Os mais recentes dados do Banco Central Europeu mostram um paradoxo preocupante: o crédito às empresas na zona euro está a cair, enquanto o crédito às famílias continua a aumentar. À primeira vista, pode parecer um sinal de confiança dos consumidores: mais famílias a investir em habitação, automóveis ou consumo. Mas por detrás deste aparente otimismo esconde-se uma questão fundamental: quem vai garantir os rendimentos que sustentam esses empréstimos, se as empresas (que criam emprego e geram riqueza) estão a perder acesso ao financiamento?
O crédito às empresas abrandou para 2,9% em setembro, descendo face ao mês anterior. O movimento é tanto mais relevante quanto ocorre num contexto de taxas de juro ainda elevadas, custos de produção persistentes e margens pressionadas pela desaceleração económica. As pequenas e médias empresas, que representam mais de 90% do tecido empresarial português e europeu, são as mais penalizadas. O BCE confirma que foram precisamente as que sentiram um aumento nas taxas de juro, enquanto as grandes empresas até beneficiaram de algum alívio. Ou seja, são as empresas com menos poder negocial e menor capacidade de aceder a financiamento alternativo que estão hoje mais expostas.
Em contrapartida, os empréstimos às famílias cresceram 2,6%, atingindo o ritmo mais alto desde março de 2023. A leitura rápida é que há confiança: as famílias voltam a recorrer ao crédito, talvez animadas pela estabilização das taxas e pela perceção de que o ciclo de aperto monetário terminou. Mas essa confiança pode ser frágil se não estiver ancorada num tecido produtivo saudável.

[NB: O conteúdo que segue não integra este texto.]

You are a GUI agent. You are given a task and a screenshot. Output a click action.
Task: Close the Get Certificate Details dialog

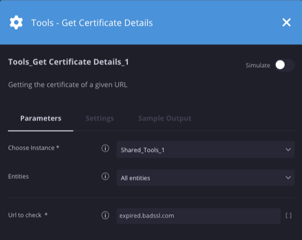(286, 22)
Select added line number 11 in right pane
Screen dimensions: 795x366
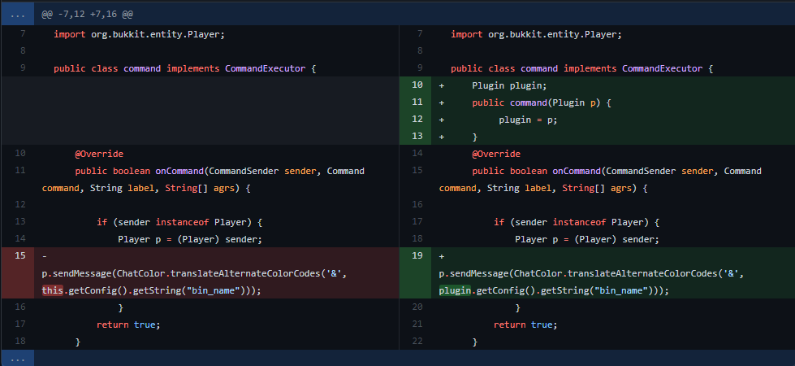tap(417, 102)
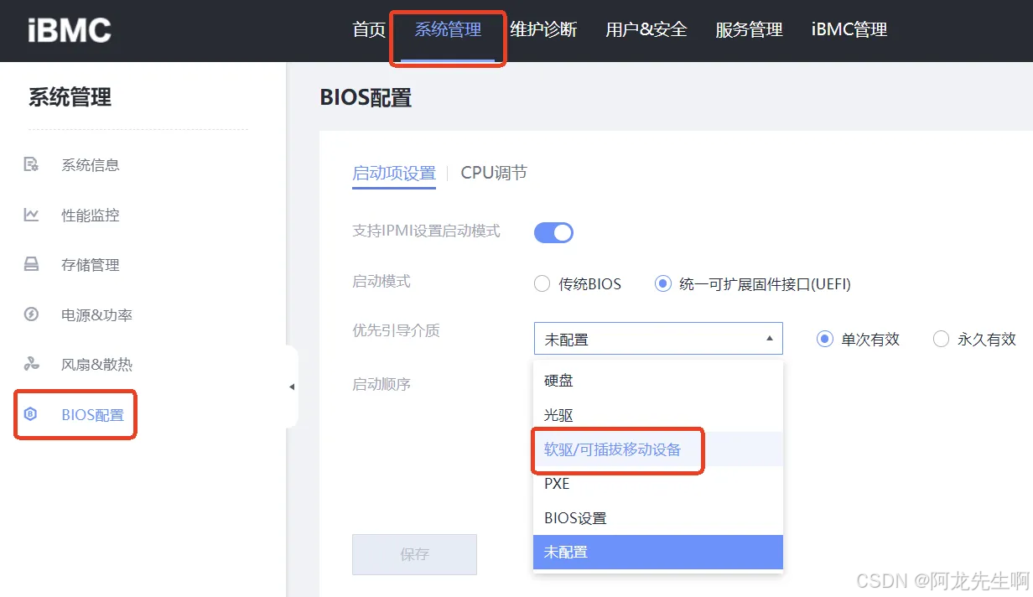The image size is (1033, 597).
Task: Select the 传统BIOS radio button
Action: [x=542, y=284]
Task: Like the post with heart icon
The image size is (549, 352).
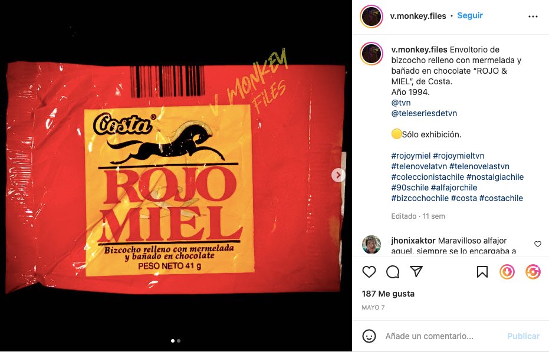Action: click(369, 272)
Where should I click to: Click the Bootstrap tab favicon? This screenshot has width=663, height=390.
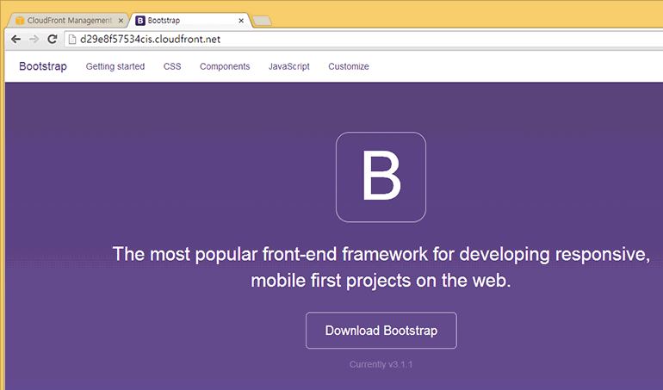click(140, 20)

A economia precisa de empresas financeiramente sólidas para pagar salários, investir e inovar. São elas que asseguram os postos de trabalho que permitem às famílias cumprir as suas obrigações financeiras. Se o financiamento empresarial seca, o risco de quebra no investimento e no emprego aumenta – e o que hoje parece dinamismo no crédito às famílias pode transformar-se amanhã em sobre-endividamento e incumprimento.
O equilíbrio entre o crédito ao consumo e o crédito à produção é, no fundo, o equilíbrio entre o presente e o futuro. Apoiar o consumo pode aliviar o curto prazo, mas é o investimento empresarial que sustenta o longo prazo. O desafio para o sistema financeiro e para os reguladores é garantir que a retoma do crédito às famílias não é feita à custa da capacidade das empresas de crescer e criar emprego. Porque sem empresas fortes, não há famílias solventes.